Thousands of protesters, who were chanting "Sovereignty belongs to the people!", marched on the streets on New Year's Day to protest against a move to oust four popularly elected legislators, who led the rally. Organisers said 9,150 people attended, while police estimated a maximum of 4,800.
Number of people who attended the New Year's Day protest, according to its organisers.
The four are the latest targets of the government move which pro-democracy parties describe as a witch hunt.
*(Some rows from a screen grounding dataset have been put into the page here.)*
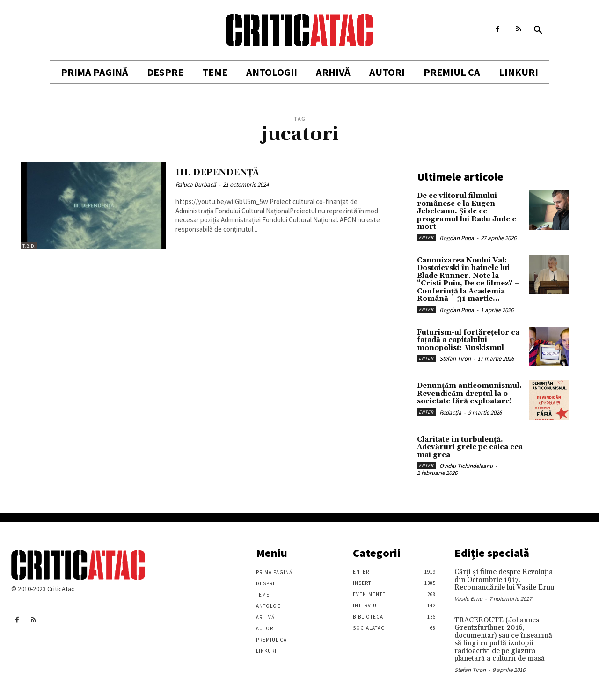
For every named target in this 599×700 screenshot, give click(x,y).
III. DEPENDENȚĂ (222, 172)
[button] (538, 30)
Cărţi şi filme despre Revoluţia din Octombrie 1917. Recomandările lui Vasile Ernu (504, 580)
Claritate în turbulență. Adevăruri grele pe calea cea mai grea (470, 447)
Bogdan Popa (457, 238)
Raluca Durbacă (196, 184)
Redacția (450, 412)
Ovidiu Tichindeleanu (466, 466)
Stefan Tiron (455, 358)
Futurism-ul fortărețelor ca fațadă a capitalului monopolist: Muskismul (468, 340)
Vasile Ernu (468, 598)
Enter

It came after the city's courts ousted two pro-independence lawmakers for failing to swear their oaths of office correctly, a move backed by Beijing.
The Hong Kong government now wants to bar the other four legislators for alleged breaches in their swearing-in ceremony and in their oaths of allegiance.
Chinese President Xi Jinping told Hong Kong's Chief Executive Leung Chun Ying late last month that China's central government strongly supports efforts by the Hong Kong government to curb moves by some promoting independence for the territory.
The city's unpopular leader, who has been vilified by critics as a puppet of Beijing, has announced that he would not run again for office.
A 1,200-strong pro-Beijing committee in the territory will elect the next leader in March.
The rally also sought to raise funds for the four lawmakers to fight the government's challenge in court.
The two ousted pro-independence lawmakers separately announced last week they were making a final legal bid to overturn their exclusion from the legislature.
Separately, a smaller pro-mainland rally took place on Sunday.
Mr Fu Chun Chung, chairman of the Defend Hong Kong Campaign, called for more measures to fight against so-called "Hong Kong self-determination" and "Hong Kong independence."
Mr Patrick Ko, chairman of another group, Voice of Loving Hong Kong, said his group would organise more trips to the Chinese mainland to boost the youth's understanding of the country.
The former British colony was returned to China under the "one China, two systems" agreement that ensured its freedoms and wide-ranging autonomy, including a separate legal system.